Is Nye’s response anti-Semitic, blaming the victim? Your mileage may vary, but at the very least it’s a Summer of Love cliché that ignores centuries of attempted integration by Jews in Europe, with sometimes disastrous results. In one breath Nye says that Europe is the only home they know, and in the next suggests that they aren’t really part of Europe at all.

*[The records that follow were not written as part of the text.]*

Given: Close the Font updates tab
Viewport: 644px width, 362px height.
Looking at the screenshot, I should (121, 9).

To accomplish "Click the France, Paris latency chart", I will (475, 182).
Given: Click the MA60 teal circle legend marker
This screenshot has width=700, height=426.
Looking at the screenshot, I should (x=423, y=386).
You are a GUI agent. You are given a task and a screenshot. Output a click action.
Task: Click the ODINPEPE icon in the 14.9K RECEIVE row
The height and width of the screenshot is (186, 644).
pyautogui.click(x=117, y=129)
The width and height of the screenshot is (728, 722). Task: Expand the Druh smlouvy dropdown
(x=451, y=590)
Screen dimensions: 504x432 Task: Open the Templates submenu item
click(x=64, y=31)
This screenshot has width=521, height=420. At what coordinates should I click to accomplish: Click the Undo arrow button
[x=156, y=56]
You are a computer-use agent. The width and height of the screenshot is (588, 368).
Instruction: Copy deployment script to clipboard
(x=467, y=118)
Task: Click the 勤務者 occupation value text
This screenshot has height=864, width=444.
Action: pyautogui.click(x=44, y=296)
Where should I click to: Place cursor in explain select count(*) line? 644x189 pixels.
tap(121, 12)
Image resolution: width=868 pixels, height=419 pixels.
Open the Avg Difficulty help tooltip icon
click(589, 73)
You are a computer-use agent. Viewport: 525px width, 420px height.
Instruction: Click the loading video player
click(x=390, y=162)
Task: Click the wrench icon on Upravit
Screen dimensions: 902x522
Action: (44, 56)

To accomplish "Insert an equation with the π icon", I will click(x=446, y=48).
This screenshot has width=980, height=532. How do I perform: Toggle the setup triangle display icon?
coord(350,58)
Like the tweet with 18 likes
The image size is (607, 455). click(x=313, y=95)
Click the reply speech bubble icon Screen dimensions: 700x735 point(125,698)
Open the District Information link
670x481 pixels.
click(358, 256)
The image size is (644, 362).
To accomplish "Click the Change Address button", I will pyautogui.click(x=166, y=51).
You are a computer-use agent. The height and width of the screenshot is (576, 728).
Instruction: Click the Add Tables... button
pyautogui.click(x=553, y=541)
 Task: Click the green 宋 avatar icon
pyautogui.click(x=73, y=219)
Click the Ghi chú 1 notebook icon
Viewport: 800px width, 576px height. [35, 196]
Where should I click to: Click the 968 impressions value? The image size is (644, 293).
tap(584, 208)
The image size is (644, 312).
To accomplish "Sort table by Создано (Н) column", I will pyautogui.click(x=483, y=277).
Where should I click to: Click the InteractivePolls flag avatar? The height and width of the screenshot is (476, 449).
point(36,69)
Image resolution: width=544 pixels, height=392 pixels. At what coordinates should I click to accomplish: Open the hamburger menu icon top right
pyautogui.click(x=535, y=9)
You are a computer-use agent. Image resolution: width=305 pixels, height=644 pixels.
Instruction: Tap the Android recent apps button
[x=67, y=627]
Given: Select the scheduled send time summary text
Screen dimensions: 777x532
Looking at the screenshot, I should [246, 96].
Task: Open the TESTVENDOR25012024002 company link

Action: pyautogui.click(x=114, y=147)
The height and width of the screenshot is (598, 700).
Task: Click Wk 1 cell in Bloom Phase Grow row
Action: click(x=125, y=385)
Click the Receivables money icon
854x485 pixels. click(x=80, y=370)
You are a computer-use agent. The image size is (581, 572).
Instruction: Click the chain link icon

Furthermore, the problem of insularity isn’t so much a Jewish problem as it is with the Muslims who only recently began emigrating in large numbers to Europe — perhaps especially so in France and Germany. Oh, if only those silly Jews would be more friendly with their neighbors, Nye’s argument goes, then no one would have an irrational hatred for them — which suggests that anti-Semitism is the Jews’ fault, and that it’s their responsibility to crack the insularity of whatever communities are generating it.

There’s another level of irony: Like Al Gore, Andrea Mitchell, Tom Steyer, and CBS anchorman Scott Pelley, Nye is one of those persons of the left who casually flings the expression “climate denier” at those who disagree with him. (As Climate Depot reported a few years ago, when asked why he didn’t have someone on to argue against his global warming riffs, Pelley responded, “If I do an interview with Elie Wiesel, am I required as a journalist to find a Holocaust denier?”) Perhaps Nye should cease using such a loaded phrase, which if not outright Holocaust denial itself, is rhetoric that certainly cheapens that unique historical bloodbath, if this is his inch-deep knowledge of postwar European Judaism.